The tense exchange began during the period for general council comment, when Councilwoman Edie Viola took aim at Councilman Ralph Mullins. Viola repeatedly called Mullins a liar in regards to a post on group webpage in connection with a statement made by Mullins about his initial appointment to council. The group seemed to be an issue with several council members throughout the meeting.
The argument eventually ended after Mayor Dave Johnson moved the meeting forward.
However, they tensions quickly bubbled back to the surface through discussions over a newly-vacant council seat, after council unanimously approved Steve Lawrence’s resignation. Lawrence resigned because he is relocating, which leaves his seat open for appointment by council per the City charter.
Citing several lawsuits against the City and its police department, Mullins raised the possibility of a special election to fill the seat.
“I believe public confidence has been shaken to a degree,” Mullins told 12 News. “And I believe the people have the right to choose.”
A ballpark estimate for an election is up to five-thousand dollars and the council member would serve a year and three months, the remainder of Lawrence’s term. They would then have to run for re-election.
The idea of a special election did not sit well with everyone on council.
“I take exception that it’s an overwhelming amount of people that want to spend $5,000 to have an election,” said councilman Steve Andryzcik.
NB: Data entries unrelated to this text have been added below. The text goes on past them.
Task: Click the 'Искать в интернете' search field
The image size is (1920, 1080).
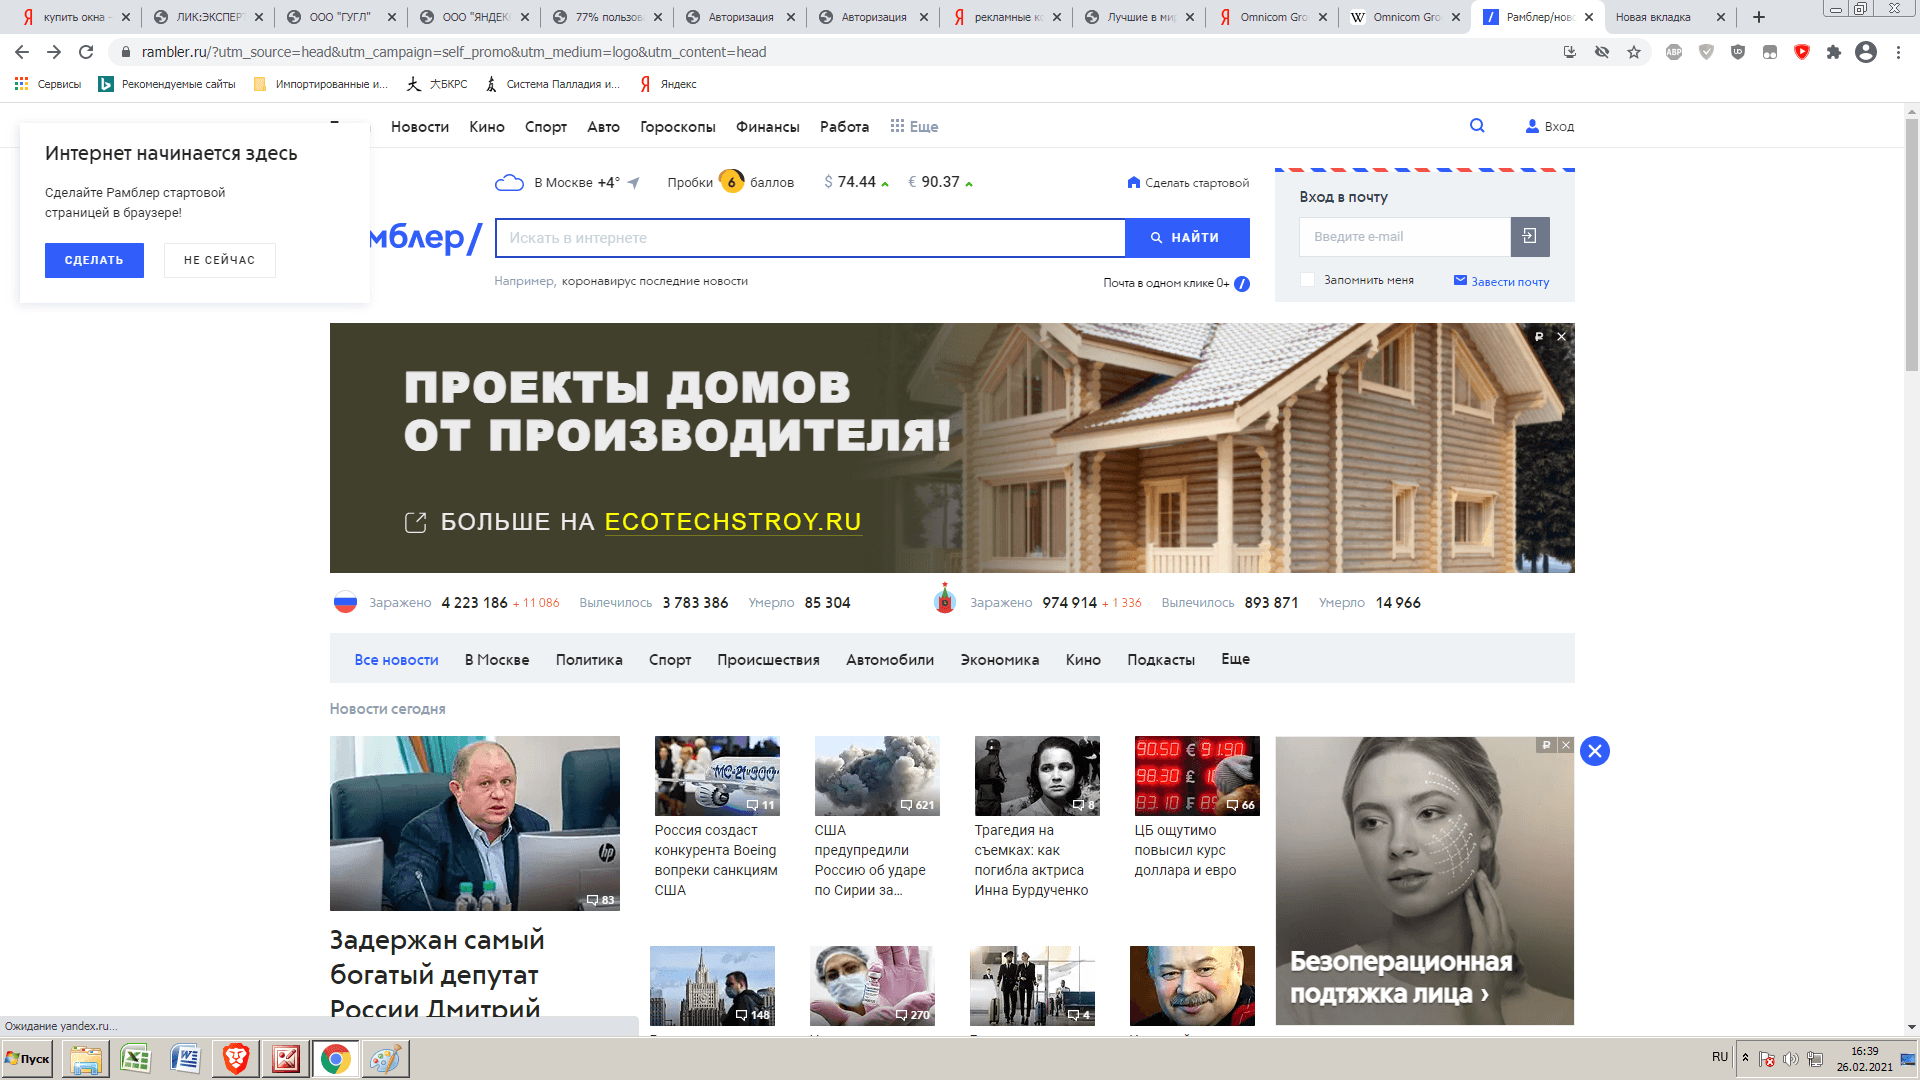Action: point(810,238)
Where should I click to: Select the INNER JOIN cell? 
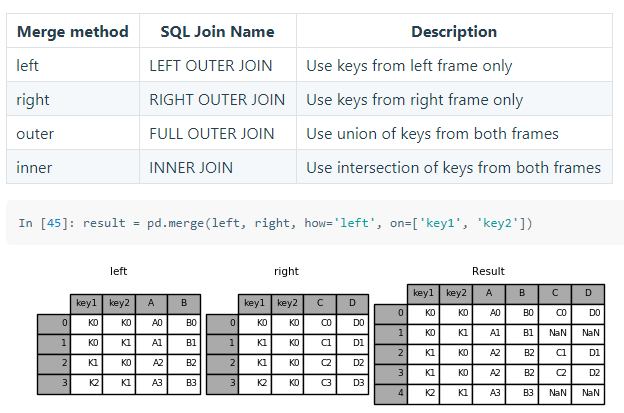pyautogui.click(x=191, y=168)
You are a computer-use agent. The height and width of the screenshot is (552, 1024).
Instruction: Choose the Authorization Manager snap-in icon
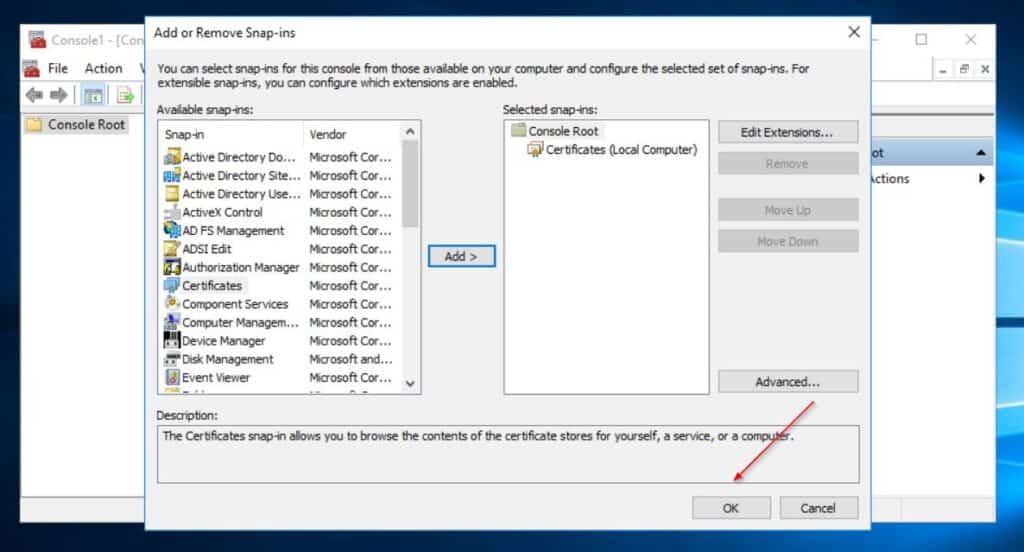[172, 267]
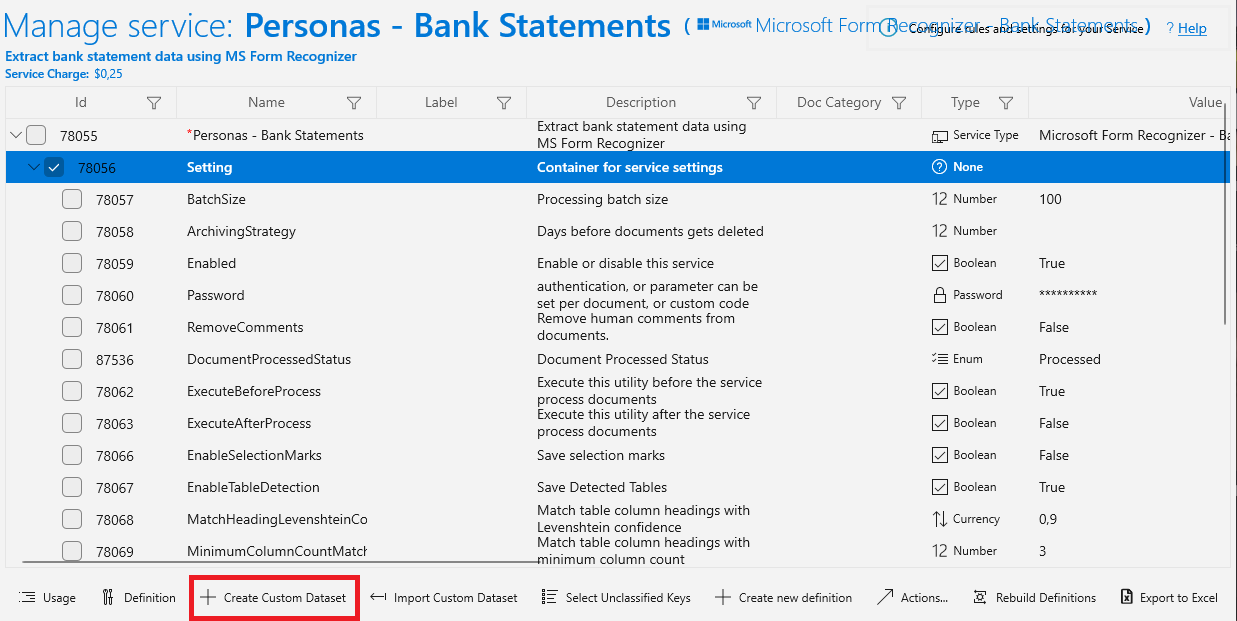Viewport: 1237px width, 621px height.
Task: Check the box next to 78060 Password
Action: tap(72, 295)
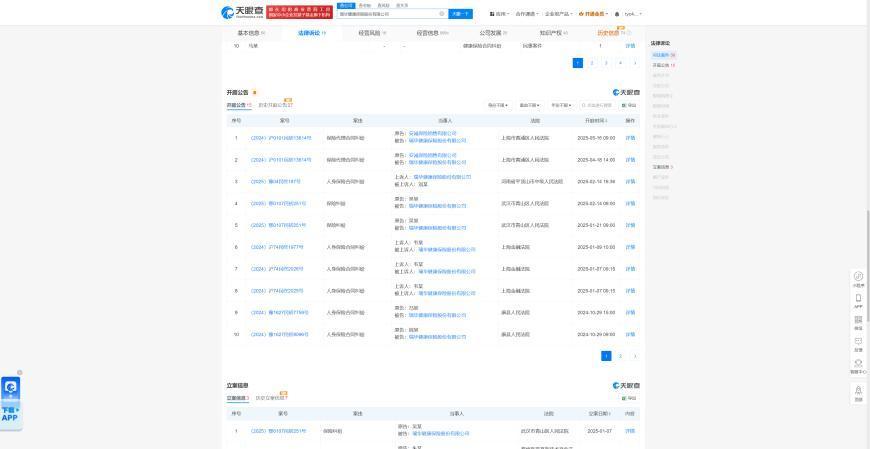Select the 历史开庭公告 sub-tab
This screenshot has width=870, height=449.
click(275, 105)
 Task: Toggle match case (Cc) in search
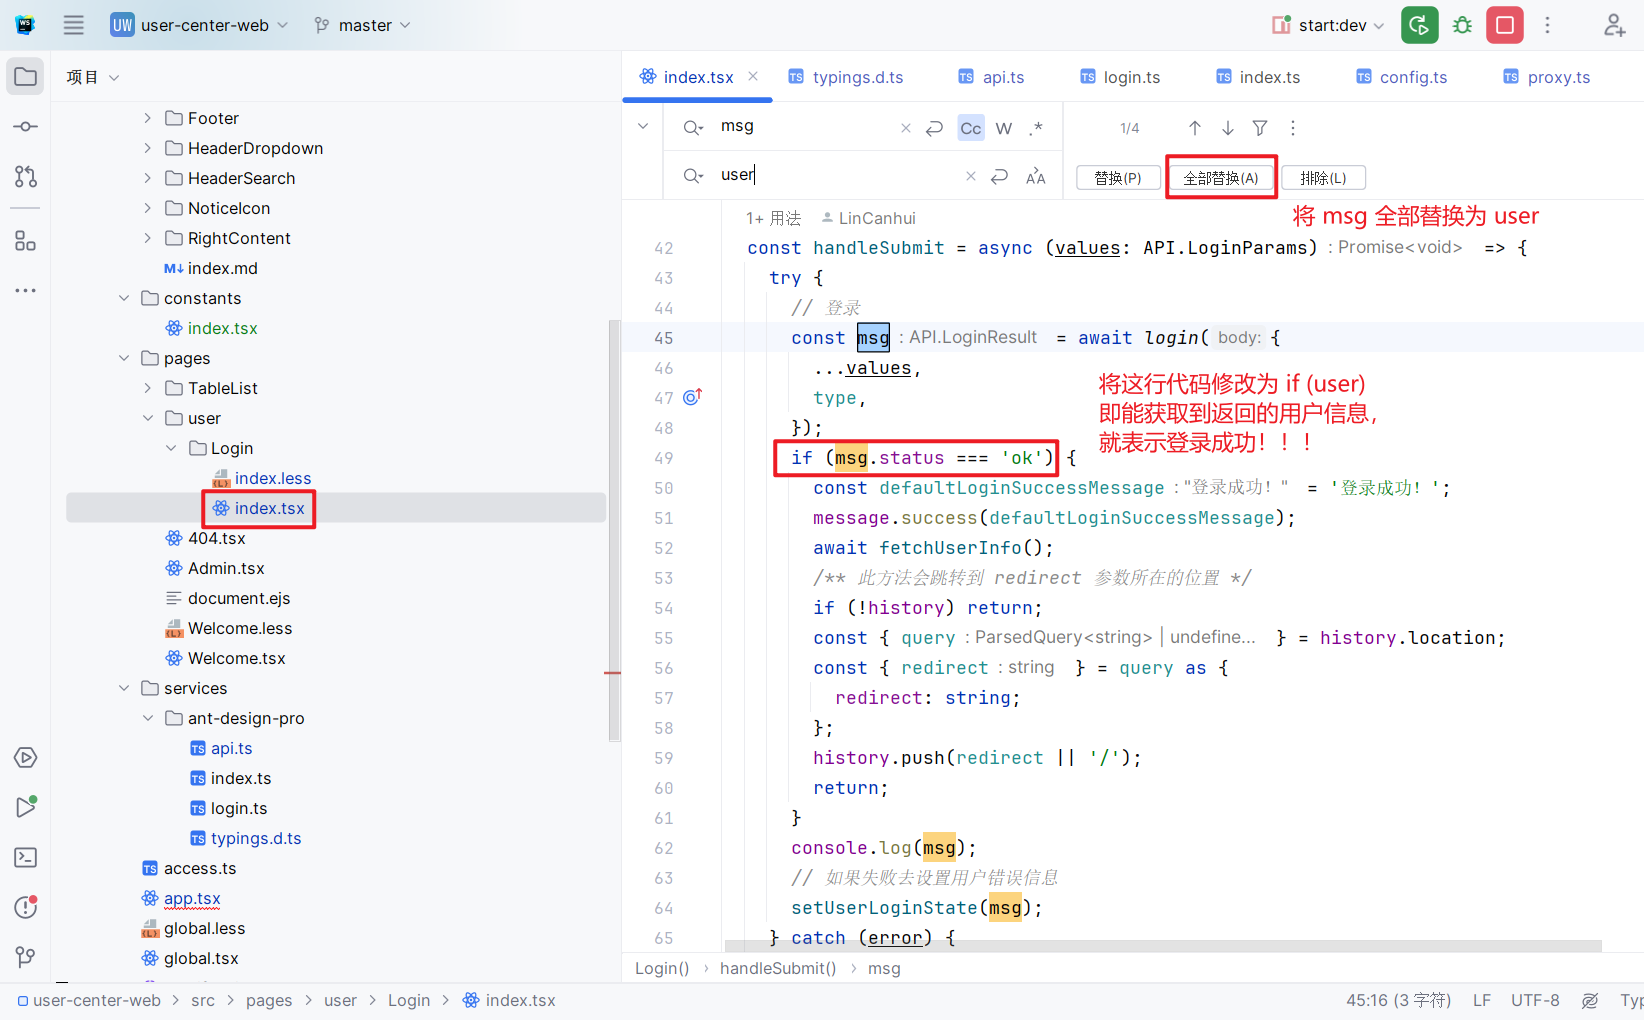tap(970, 128)
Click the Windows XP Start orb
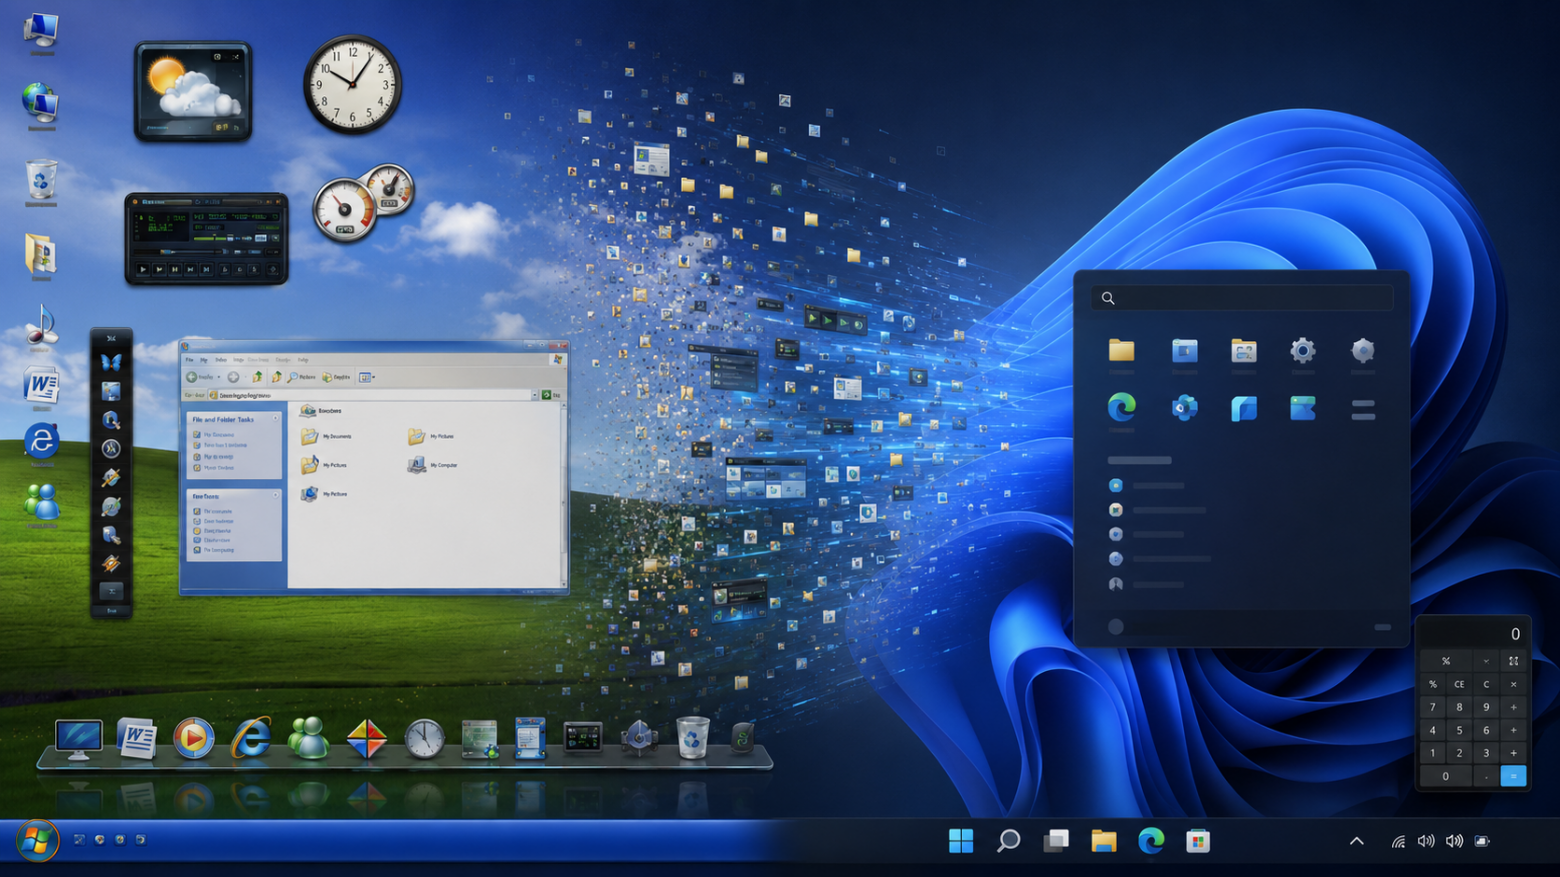This screenshot has height=877, width=1560. point(37,841)
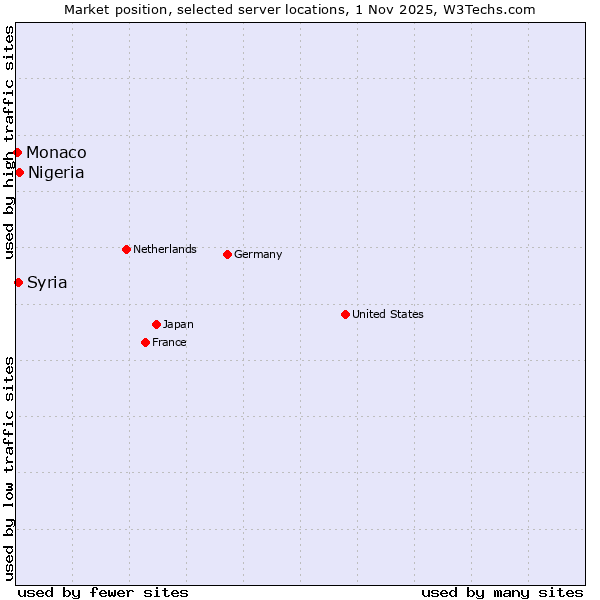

No matter how the next council member is decided, there is now at least one candidate. Charles “Alli” Jackson is a longtime Westover resident and a former city clerk. During public comment, he announced he is vying for the empty seat.
“We have no minority representation here in Westover, but we do have minorities,” Jackson said. He cited the lack of diversity as a major issue for council. “As you see, we have limited space but council’s never full. Why? Because as part of the procedures of the city, they never respond to citizens if they have questions.”
Jackson said he’s aware of the negative publicity surrounding the city, but wants to be part of the solution.
As far as the very public and volatile exchange between council members at the meeting, Jackson let his disapproval be known after announcing his candidacy.
“I thought that was just very unprofessional. On everybody’s part.”
Westover City Council will address the vacant council seat at their next meeting on April 19th.